A math teacher colleague of mine, as early as 1990, realized this and started designing tests that were sectioned off by learning objectives. In each section, students were assigned a grade that denoted their level of mastery. No overall grade was assigned to the test; it wouldn't have made sense given the layout and grading structure of the test.

Teachers of any subject can do this. What goes into the gradebook should be indicators of mastery (A, B, Not Yet) for each standard or learning target. The student's final quarter grade, as with my English teacher colleague, can be based on the number of standards (or substandards) mastered by the student and the grades received on them (A or B). Grades earned on the standards can even be weighted; no doubt, they are not all of equal importance. Further, this grading mindset would force teachers to think about how they design and evaluate student projects. If no overall grade is recorded for the project but instead mastery grades are assigned based on the standards embedded in the project and student work, rubrics for evaluating such projects begin to look very different. It begins to become less about what students did in the creation of the product and more about what students learned in the creation of the product.
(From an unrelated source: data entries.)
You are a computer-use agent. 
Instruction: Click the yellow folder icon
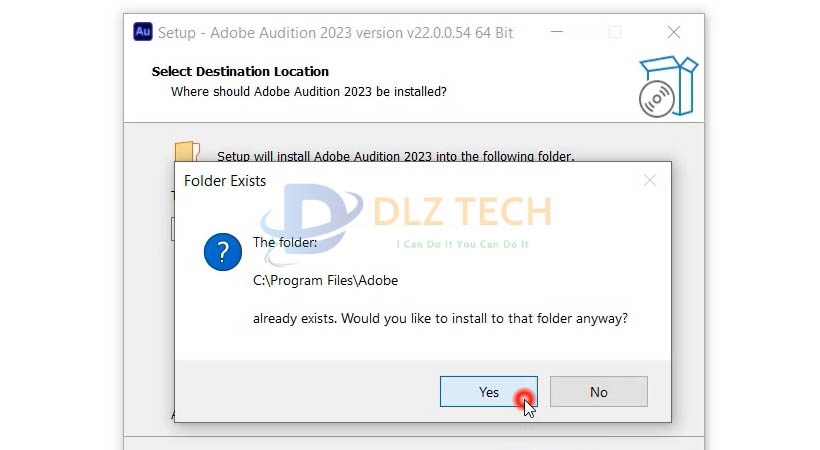[x=187, y=151]
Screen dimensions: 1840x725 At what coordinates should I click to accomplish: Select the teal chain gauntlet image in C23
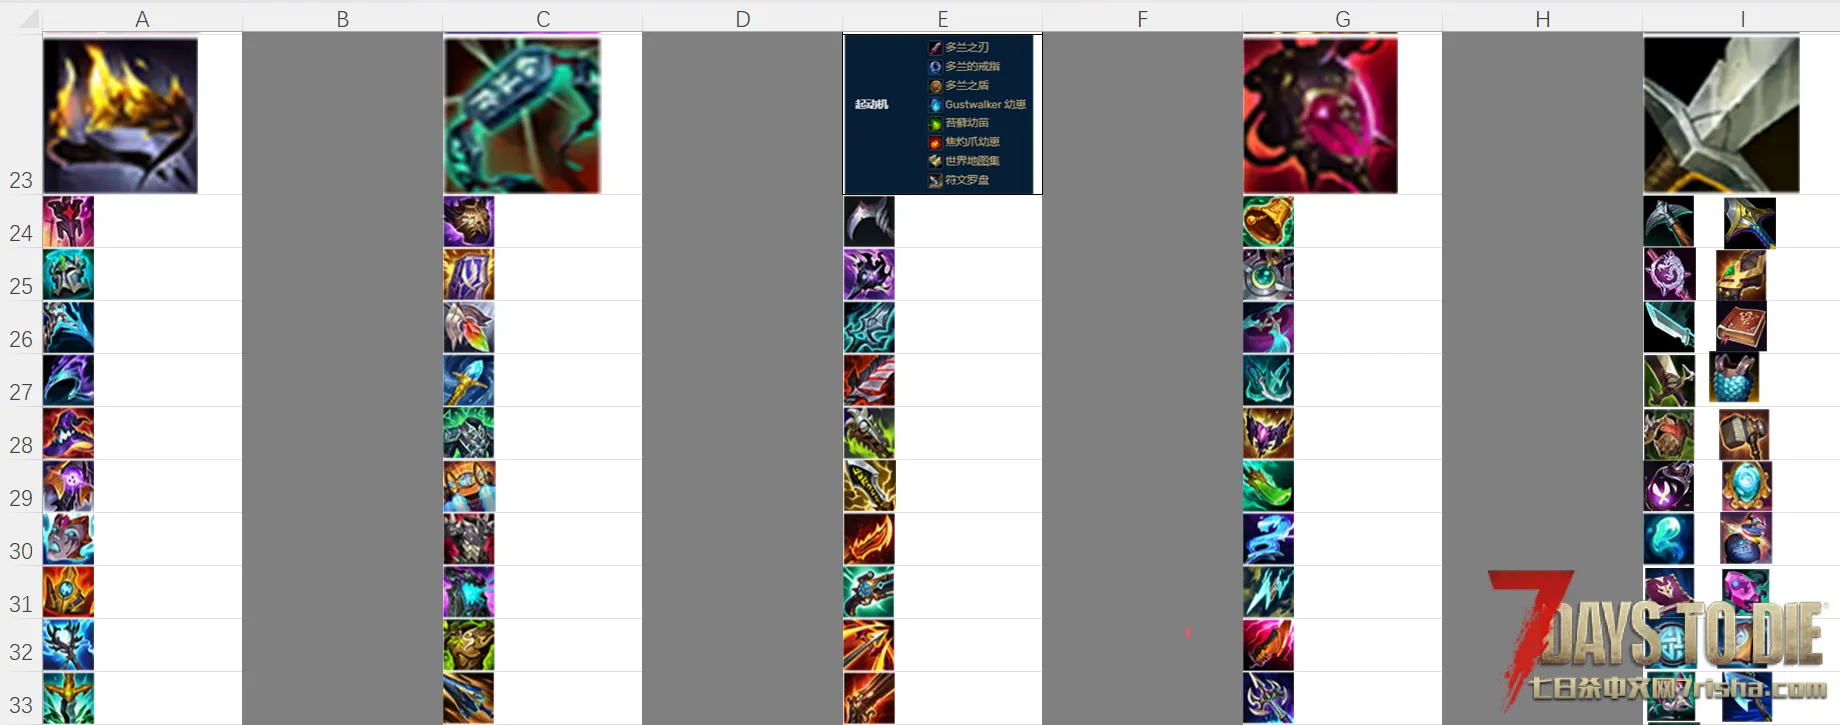tap(522, 115)
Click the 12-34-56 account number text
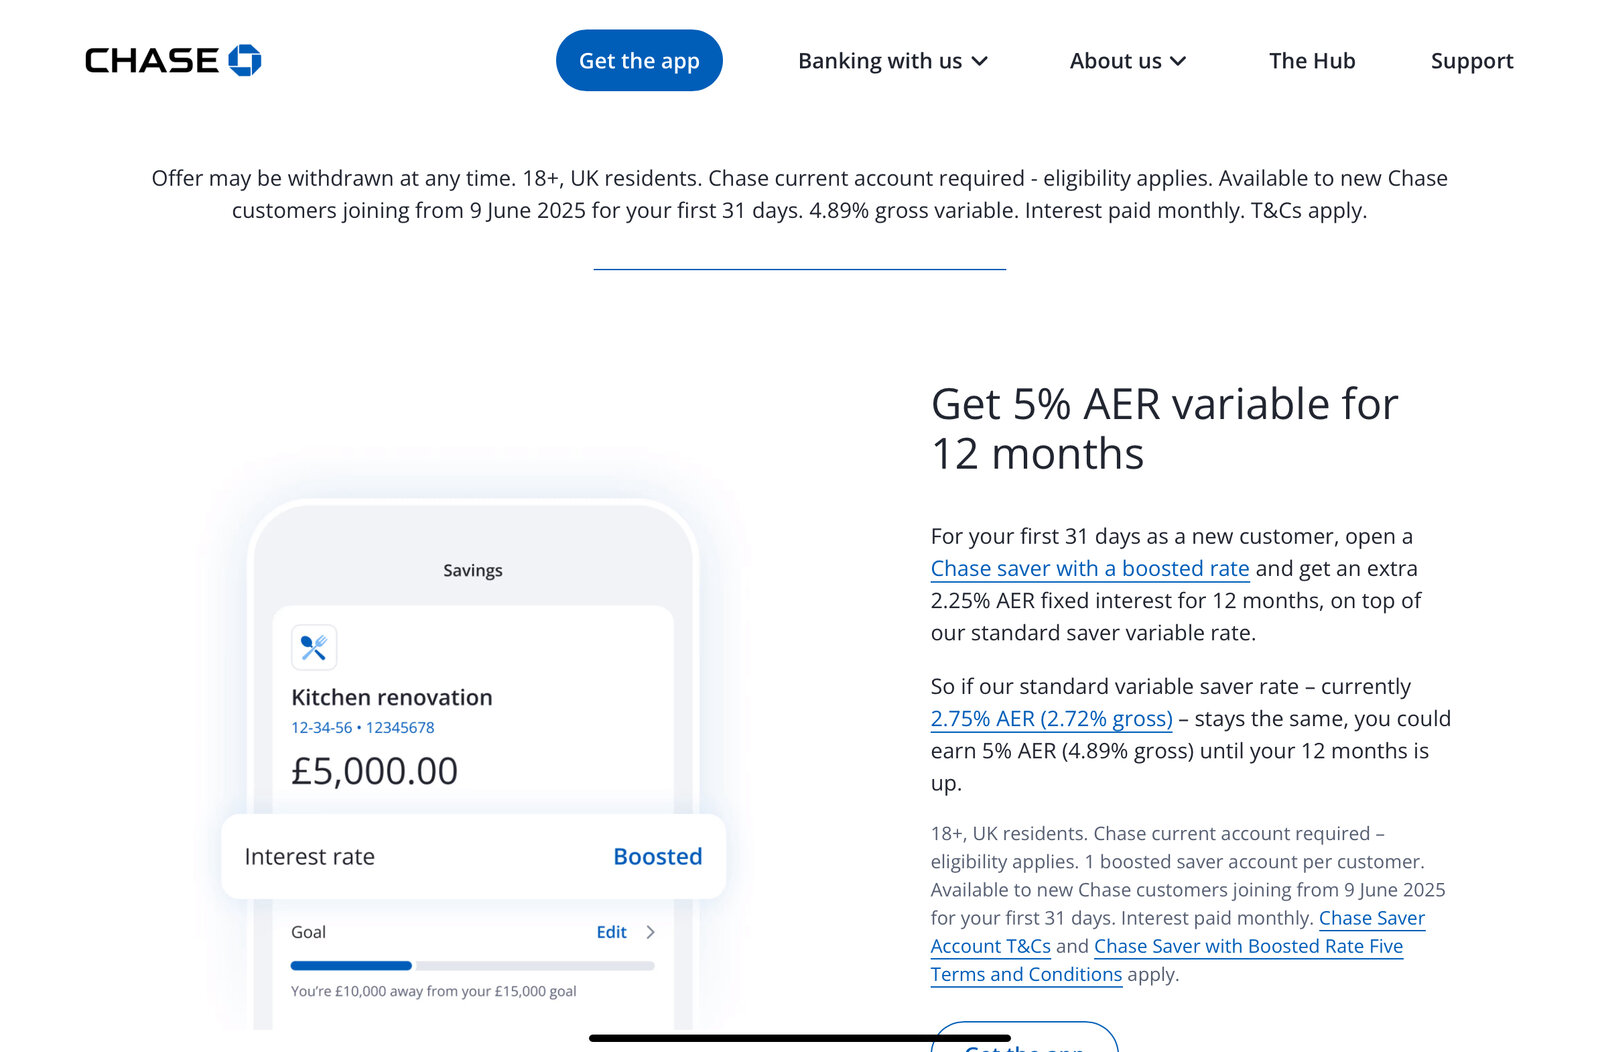1600x1052 pixels. pyautogui.click(x=362, y=728)
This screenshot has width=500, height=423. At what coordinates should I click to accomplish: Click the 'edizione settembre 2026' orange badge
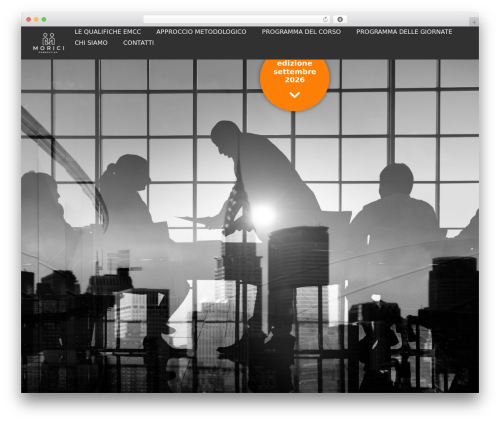pyautogui.click(x=295, y=82)
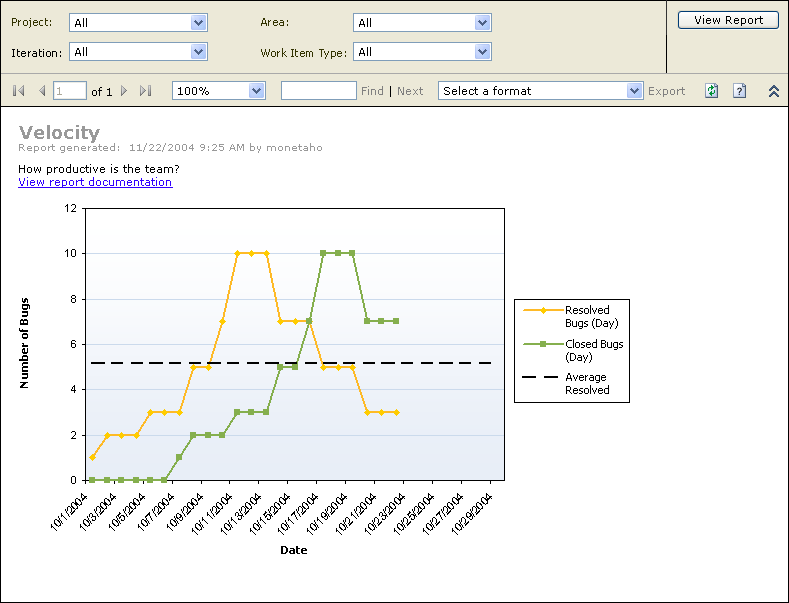
Task: Click the Resolved Bugs legend marker
Action: 541,310
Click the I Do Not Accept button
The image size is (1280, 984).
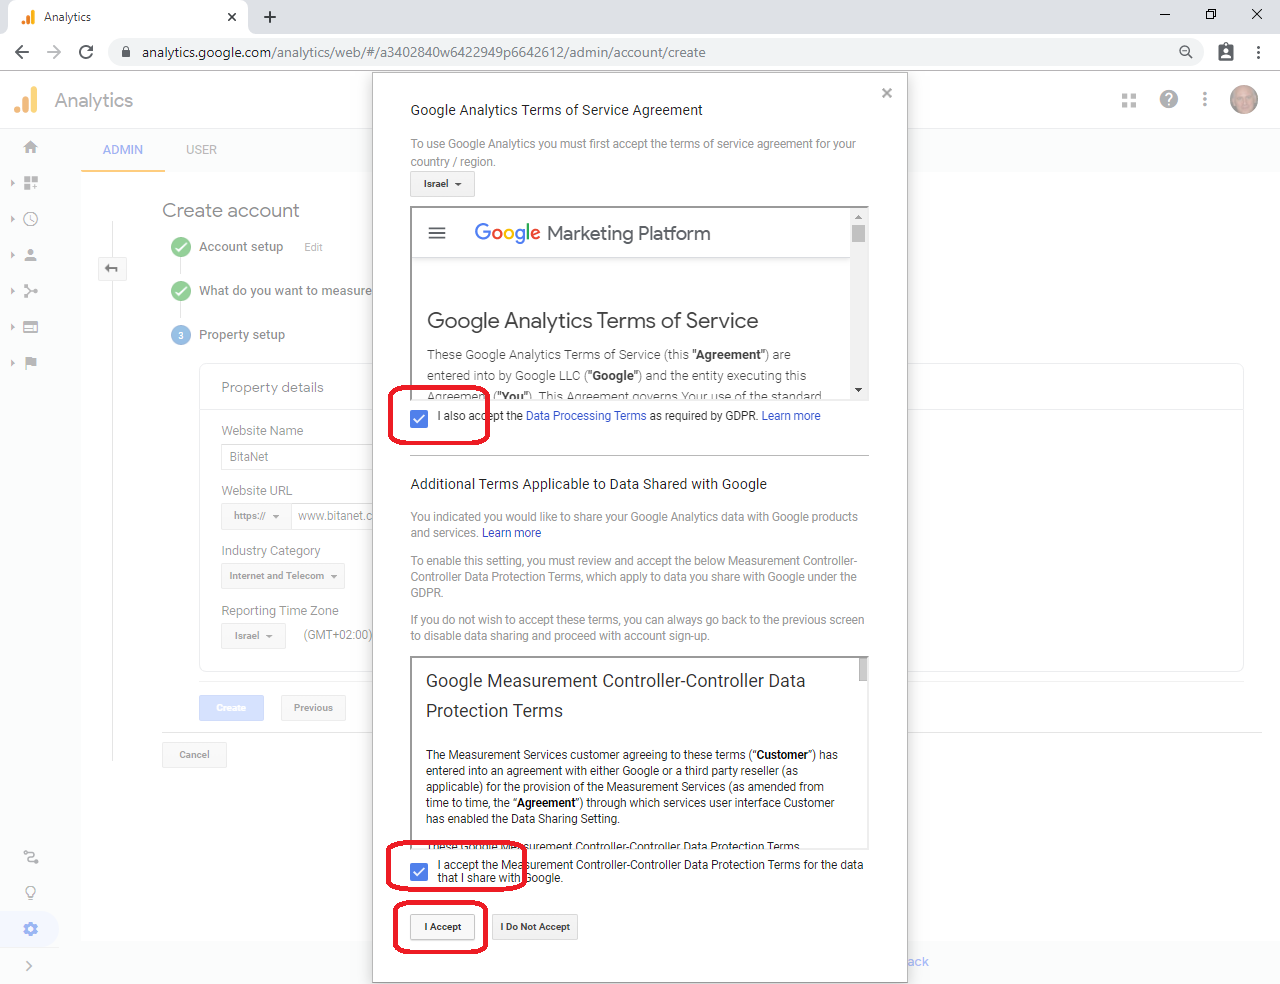[x=535, y=927]
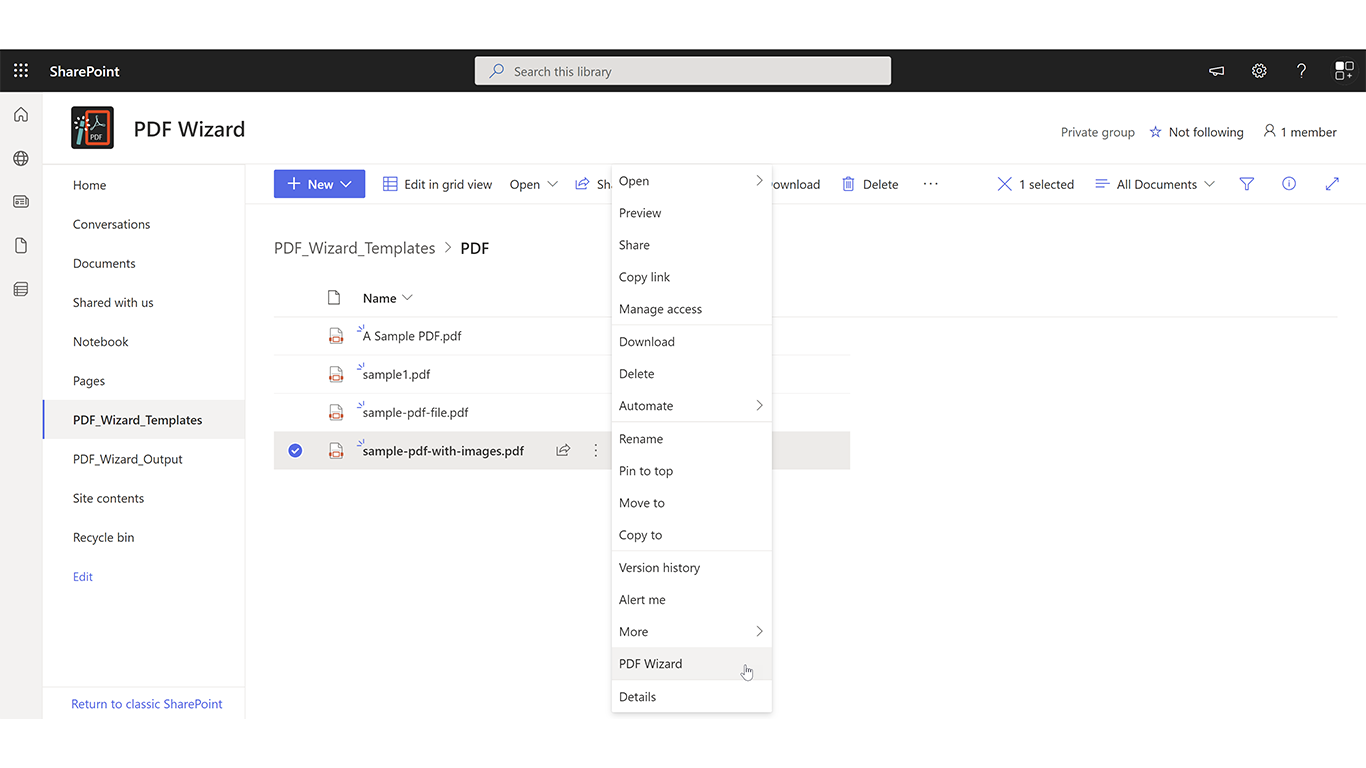Clear selection with the X icon
Viewport: 1366px width, 768px height.
[x=1004, y=184]
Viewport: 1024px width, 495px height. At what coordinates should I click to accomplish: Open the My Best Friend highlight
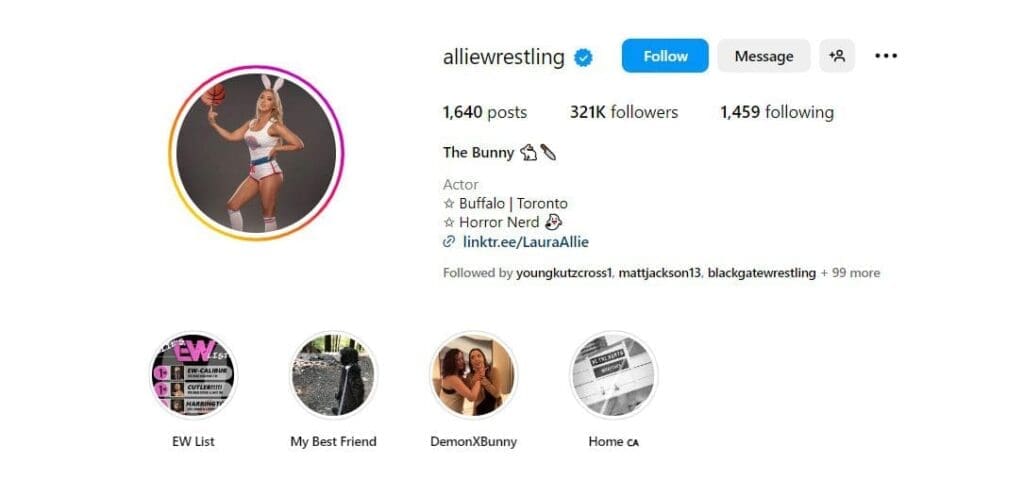(333, 375)
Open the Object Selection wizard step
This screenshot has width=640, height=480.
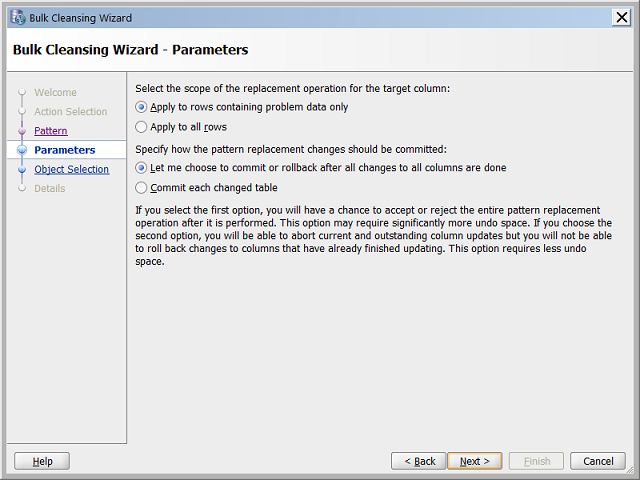(71, 170)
Inconvenient Truth #5: We Grade What They Did (and Not What They Learned)

If you are a school principal, here is a challenge for you: Ask each of your classroom teachers to submit the requirements for any one project they have given or plan to give this year and have them submit the rubric they plan to use to grade that project. Then, ignore the project requirements and go straight to the rubrics for evaluation. I am willing to bet that 95 percent (19 of every 20) of the project rubrics will be dominated by dimensions having to do with what the student did and very few, if any, having to do with what the student learned. Student projects should be a form of alternate assessments that demonstrate that learning has occurred or that prior learning has been applied. Look for that in the rubrics. Do you see it anywhere? For example, are there elements of the rubric that sound like demonstration of an understanding of how linear equations are applied or understanding of how the parts of a cell work together? Or is the rubric cluttered with dimensions like organization, completeness, submitted on time, number of sources, and so forth that constitute more of a checklist of compliance than an assessment of the quality and quantity of student learning, measured against a standard, that the student work demonstrates?

Students who excel in following directions and pleasing the teacher tend to do very well in this grading schema. These "compliant kids" get high marks on projects—even when very little learning of the content is demonstrated. These are the very kids about whose low performance on end-of-course state tests we scratch our heads. (For more information and practical strategies for balancing assessment of what kids do with what they learn, see my document Looking at the Right Stuff).

The Future Is Formative

Each of these five inconvenient truths reflect a mindset of grading that has persisted for decades in education, when grades on an assignment, test, or alternate assessment were one-and-done entities. Almost all grades back then were summative. We know better now; teachers everywhere have begun to use assessments formatively. The disconnect between philosophy and practice, it seems to me, is that we're still largely grading in an outdated summative framework—even if we use the information gleaned from student work formatively. Changing our grading practices to be more consistent with some of the points I've raised will help shift attitudes about grading and align grading practices to a more formative mindset.